== Extracto de la página

Perú y el fracaso de la democracia sin instituciones
16 de noviembre de 2020¿Era necesario este caos? Perú, uno de los países más castigados por la pandemia en el mundo, se ha quedado sin presidente a cinco meses de sus próximas elecciones. Dos jóvenes han muerto durante la violenta represión de las protestas que siguieron a la destitución de Martín Vizcarra la semana pasada, y decenas de personas han resultado heridas. El fugaz presidente interino, Manuel Marino, ya renunció el cargo tras apenas cinco días, pero la crisis política continúa en marcha.
El daño es enorme y ya está hecho, independientemente de si el Congreso – el detonador del caos – consigue un acuerdo para designar a un presidente encargado hasta las elecciones de abril o de si el Tribunal Constitucional abre la puerta incluso para el regreso de Vizcarra en los próximos días.
El caos era evitable. Y que todo haya ocurrido de esta manera es una lección de cómo el fracaso de un país para construir instituciones democráticas estables puede poner en juego todo lo alcanzado durante dos décadas de crecimiento. Y de cómo el éxito económico no basta si los ciudadanos dejan que la política caiga en manos de bribones.

====
== Información proporcionada

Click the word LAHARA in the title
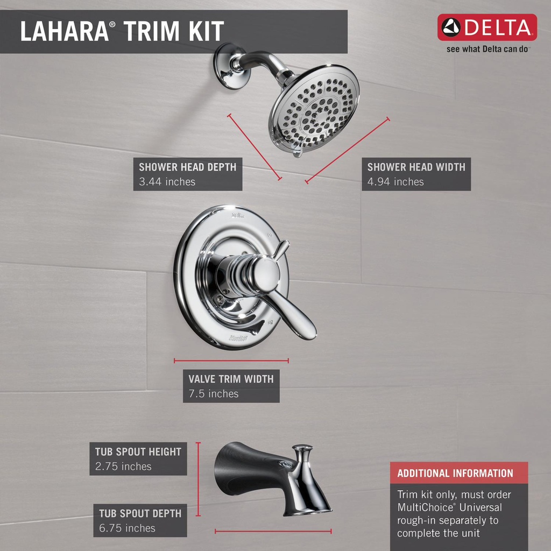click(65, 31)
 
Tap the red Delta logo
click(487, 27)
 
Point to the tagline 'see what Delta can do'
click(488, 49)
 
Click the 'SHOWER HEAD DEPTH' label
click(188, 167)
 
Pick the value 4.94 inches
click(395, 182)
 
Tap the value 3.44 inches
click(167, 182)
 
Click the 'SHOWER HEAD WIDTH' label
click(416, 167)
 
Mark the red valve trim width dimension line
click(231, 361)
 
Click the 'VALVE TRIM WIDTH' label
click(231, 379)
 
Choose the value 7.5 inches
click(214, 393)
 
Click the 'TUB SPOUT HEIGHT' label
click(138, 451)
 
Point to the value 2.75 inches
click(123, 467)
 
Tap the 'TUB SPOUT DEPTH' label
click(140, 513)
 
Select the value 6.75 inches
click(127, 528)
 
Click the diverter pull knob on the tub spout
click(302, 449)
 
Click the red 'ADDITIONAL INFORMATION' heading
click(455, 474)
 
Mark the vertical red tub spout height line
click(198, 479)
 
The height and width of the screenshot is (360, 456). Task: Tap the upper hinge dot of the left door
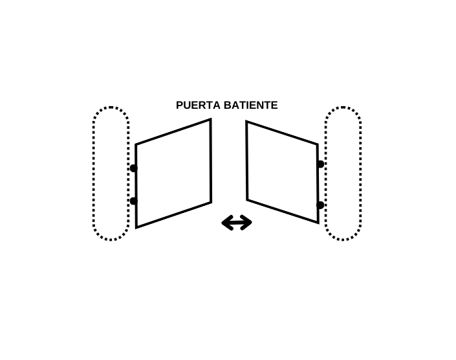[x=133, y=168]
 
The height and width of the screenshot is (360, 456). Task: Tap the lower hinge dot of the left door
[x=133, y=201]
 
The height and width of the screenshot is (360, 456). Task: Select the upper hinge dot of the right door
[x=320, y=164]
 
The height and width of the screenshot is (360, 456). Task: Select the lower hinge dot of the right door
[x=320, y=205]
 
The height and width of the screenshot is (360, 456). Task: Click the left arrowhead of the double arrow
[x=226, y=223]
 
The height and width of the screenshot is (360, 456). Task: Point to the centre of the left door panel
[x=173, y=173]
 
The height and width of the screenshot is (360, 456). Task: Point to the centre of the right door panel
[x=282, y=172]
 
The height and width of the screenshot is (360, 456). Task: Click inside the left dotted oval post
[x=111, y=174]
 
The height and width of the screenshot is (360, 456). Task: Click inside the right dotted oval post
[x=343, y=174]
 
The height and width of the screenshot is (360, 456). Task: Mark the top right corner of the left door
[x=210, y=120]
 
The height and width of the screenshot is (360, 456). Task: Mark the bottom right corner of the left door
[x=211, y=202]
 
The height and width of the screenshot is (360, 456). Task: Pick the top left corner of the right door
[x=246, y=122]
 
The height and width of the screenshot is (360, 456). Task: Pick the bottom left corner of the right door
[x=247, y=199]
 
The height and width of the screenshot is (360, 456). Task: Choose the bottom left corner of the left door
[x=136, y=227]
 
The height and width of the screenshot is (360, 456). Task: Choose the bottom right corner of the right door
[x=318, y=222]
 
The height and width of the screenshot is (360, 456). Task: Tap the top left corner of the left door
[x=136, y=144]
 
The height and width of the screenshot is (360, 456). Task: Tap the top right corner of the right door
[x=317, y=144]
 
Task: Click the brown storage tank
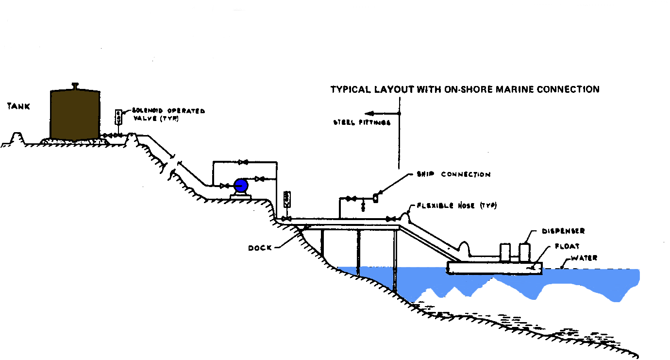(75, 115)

====

■ Acciones requeridas
1 - Según el texto sobre la crisis política en Perú, ¿cuántos jóvenes murieron durante la represión de las protestas?
2 - Resuma en una o dos oraciones el párrafo del texto sobre la crisis política en Perú que comienza con «El caos era evitable», conservando sus ideas principales.
3 - Prosiga el texto sobre la crisis política en Perú a partir de su última oración.

■ Resultados de tareas
1 - Dos jóvenes.

2 - El caos pudo evitarse, y lo ocurrido muestra que la incapacidad de un país para construir instituciones democráticas estables pone en riesgo dos décadas de crecimiento. Además, el éxito económico no basta si los ciudadanos permiten que la política caiga en manos de bribones.

3 -
Intereses corruptos
La destitución de Vizcarra se justificó con acusaciones de corrupción aún pendientes de investigación. Pese a que aún no hay una acusación formal, el Parlamento sustituyó a Vizcarra por Manuel Merino, un político casi desconocido y evidentemente movido por las ansias de colgarse la banda presidencial. Costase lo que costase.
Pero detrás de las ambiciones personales de Merino también hay otros factores. Lo revela el hecho de que más de 60 de los congresistas que votaron a favor de la destitución de Vizcarra están acusados ellos mismos de corrupción. O que entre ellos haya también interesados en que no salga adelante una reforma universitaria, por ejemplo, que podría acabar con la proliferación de centros de estudios de baja calidad con los que muchos de ellos han hecho fortuna. Empresarios mediocres defendiendo sus ingresos.
Todo eso no disculpa a Vizcarra, que deberá responder ante la Justicia por las acusaciones de que aceptó sobornos en la concesión de obras públicas cuando era gobernador de Moquegua entre 2011 y 2014. Que así pueda haber sido sería casi la confirmación de una triste tradición peruana de las últimas dos décadas.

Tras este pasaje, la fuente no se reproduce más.